Deep crustal earthquakes under Southern Tibet occur to depths of ~ 100 km, within the subducted Indian continental plate, where the lower crust is considered hot and dry [Hacker et al., Science, 2000]. Such seismicity cannot be produced by simple brittle shear fracture or frictional sliding, because of the high pressure conditions. Pseudotachylytes, “fossilized” fault zones of past earthquakes, were found in western Norway under conditions corresponding to the eclogite facies stability field [Austrheim & Boundy, Science, 1994], suggesting that eclogitization is potentially involved in deep crustal seismicity: faulting took place in metastable granulite (the main constituent of lower continental crust) at pressures approaching ~3 GPa (i.e., depths of 100 km), inducing melting in the fault zone that crystalized into pseudotachylites.
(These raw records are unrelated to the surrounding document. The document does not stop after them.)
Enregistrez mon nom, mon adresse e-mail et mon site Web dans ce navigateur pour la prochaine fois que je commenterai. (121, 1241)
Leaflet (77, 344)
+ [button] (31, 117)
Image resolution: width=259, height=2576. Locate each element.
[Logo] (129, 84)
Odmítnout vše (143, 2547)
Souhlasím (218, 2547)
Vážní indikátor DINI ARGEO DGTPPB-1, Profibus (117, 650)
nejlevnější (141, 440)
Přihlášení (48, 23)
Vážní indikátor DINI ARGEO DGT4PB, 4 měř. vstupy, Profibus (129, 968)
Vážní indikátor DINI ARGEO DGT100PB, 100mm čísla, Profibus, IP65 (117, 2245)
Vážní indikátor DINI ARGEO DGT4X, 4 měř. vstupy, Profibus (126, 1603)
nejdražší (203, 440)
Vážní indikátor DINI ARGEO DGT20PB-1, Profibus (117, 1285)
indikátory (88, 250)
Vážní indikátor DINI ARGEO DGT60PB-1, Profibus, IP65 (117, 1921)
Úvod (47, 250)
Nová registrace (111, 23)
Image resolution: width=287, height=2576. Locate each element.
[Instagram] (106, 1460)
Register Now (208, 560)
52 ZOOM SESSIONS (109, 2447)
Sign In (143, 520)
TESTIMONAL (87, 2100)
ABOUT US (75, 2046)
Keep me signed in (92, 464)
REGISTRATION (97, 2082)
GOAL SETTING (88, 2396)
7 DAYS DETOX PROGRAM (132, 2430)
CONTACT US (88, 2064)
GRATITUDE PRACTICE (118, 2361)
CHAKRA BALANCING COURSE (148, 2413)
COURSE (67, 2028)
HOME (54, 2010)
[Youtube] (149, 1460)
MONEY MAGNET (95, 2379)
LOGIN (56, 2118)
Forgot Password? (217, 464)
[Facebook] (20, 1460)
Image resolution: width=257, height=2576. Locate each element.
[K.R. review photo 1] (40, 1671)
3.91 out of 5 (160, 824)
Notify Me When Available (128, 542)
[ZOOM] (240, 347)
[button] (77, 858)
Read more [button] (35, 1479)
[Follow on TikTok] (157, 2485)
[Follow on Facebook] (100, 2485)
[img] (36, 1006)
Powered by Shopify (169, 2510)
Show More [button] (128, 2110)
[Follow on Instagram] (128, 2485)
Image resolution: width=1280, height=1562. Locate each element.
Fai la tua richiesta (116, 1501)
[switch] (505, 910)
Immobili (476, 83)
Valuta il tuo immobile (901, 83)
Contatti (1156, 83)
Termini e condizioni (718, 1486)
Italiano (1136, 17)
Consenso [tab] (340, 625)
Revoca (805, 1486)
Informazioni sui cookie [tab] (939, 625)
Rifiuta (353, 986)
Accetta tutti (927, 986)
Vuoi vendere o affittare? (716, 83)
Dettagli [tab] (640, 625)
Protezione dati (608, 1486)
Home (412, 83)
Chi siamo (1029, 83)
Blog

Here we conduct deformation experiments on natural and nominally dry granulite in a deformation-DIA (DDIA) apparatus within the stability fields of both granulite and eclogite. The D-DIA, installed at beamline 13-BM-D of GSECARS at the Advanced Photon Source, is interfaced with an acoustic emission (AE) monitoring system, allowing in-situ detection of mechanical instability along with the progress of eclogitization (by x-ray diffraction). We found that granulite deformed within its own stability field (< 2 GPa and 1000°C) behaved in a ductile fashion without any AE activity. In contrast, numerous AE events were observed during deformation of metastable granulite in the eclogite field above 2 GPa. Correlating closely with AE burst episodes, measured differential stresses rose and fell during deformation, suggesting unstable fault slip. Microstructural observation on recovered samples shows that strain is localized around grain boundaries, which are decorated by eclogitization products. Cavitation along the grain boundaries suggests significant grain boundary sliding. Thus, metastable dry granulite fails by grain boundary weakening. Ruptures originate from weakened grain boundaries, propagate through grains, and self-organize into macroscopic fault zones. No melting is required in the fault zones to facilitate brittle failure. This process may be responsible for the deep crustal seismicity in Southern Tibet and other continental-continental subduction regions.